START Provided data

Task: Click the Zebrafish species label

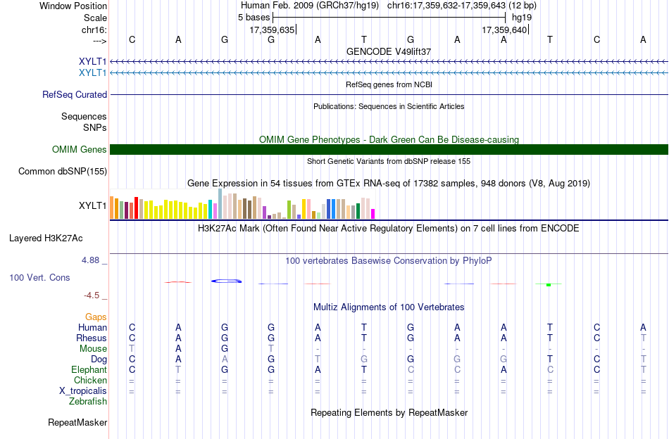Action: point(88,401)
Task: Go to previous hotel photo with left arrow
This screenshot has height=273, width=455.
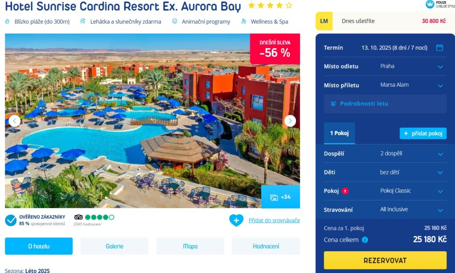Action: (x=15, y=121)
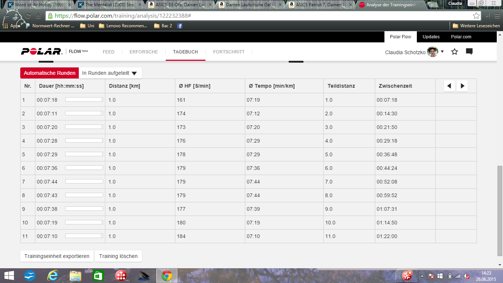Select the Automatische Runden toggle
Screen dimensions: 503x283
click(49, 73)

END Provided data
START Provided data

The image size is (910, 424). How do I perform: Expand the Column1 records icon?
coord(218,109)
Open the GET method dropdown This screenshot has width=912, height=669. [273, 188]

END Provided data

Please reproduce, exactly as they appear above, the lines from the line containing "The image size" up to and including the line containing "Open the GET".

The image size is (910, 424). How do I perform: Expand the Column1 records icon?
coord(218,109)
Open the GET method dropdown This screenshot has width=912, height=669. [273, 188]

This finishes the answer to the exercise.